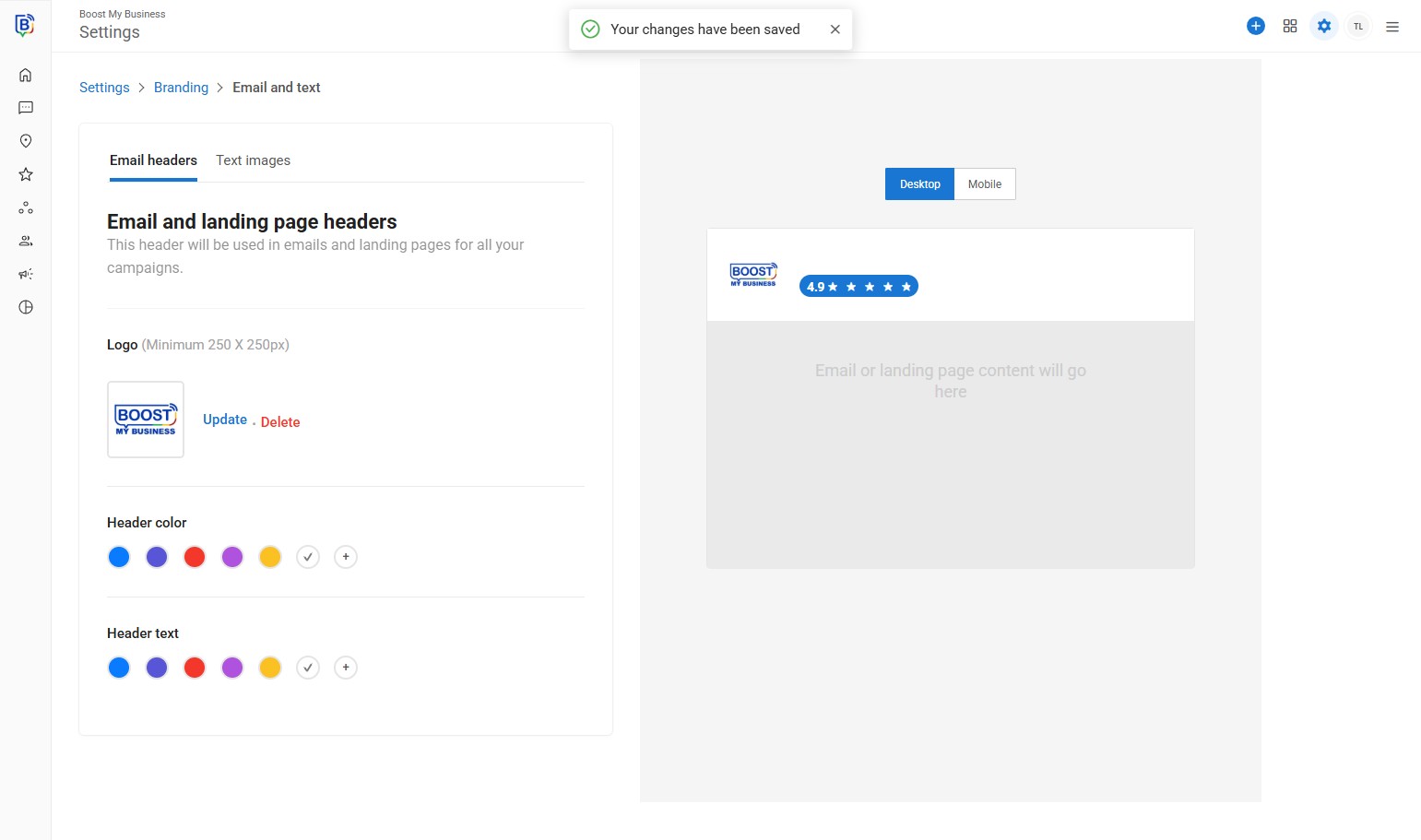The image size is (1421, 840).
Task: Open the reports pie chart icon
Action: pos(26,307)
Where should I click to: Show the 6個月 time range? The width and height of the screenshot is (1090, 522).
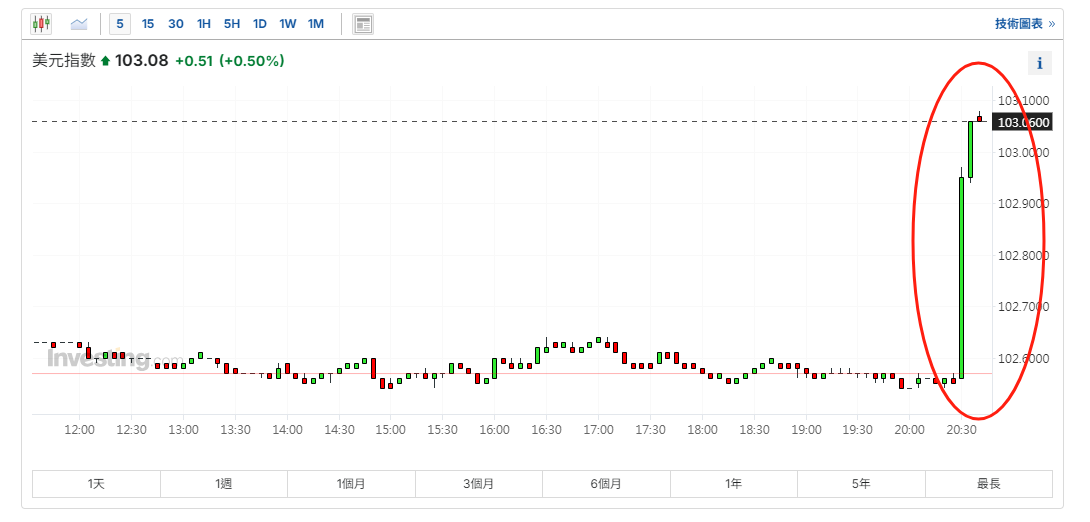(606, 484)
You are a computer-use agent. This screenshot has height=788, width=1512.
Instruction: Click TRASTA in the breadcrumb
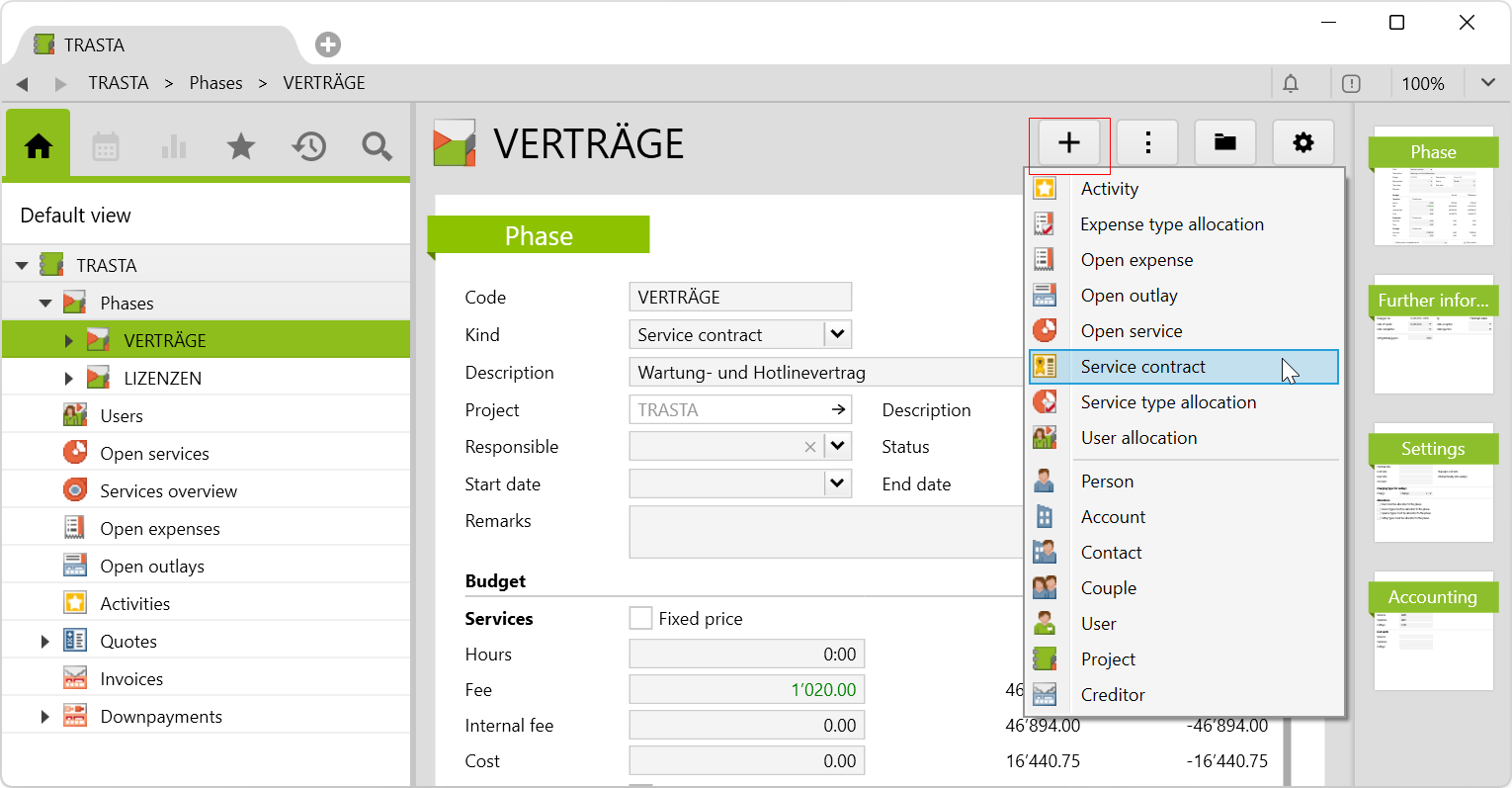[119, 83]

### Task statement
Locate each line of the data above that contains the string "width", and copy every such line in full.

### Finished exercise
Where should I click to: Show the 6個月 time range? The width and height of the screenshot is (1090, 522).
You are a computer-use agent. This screenshot has height=788, width=1512.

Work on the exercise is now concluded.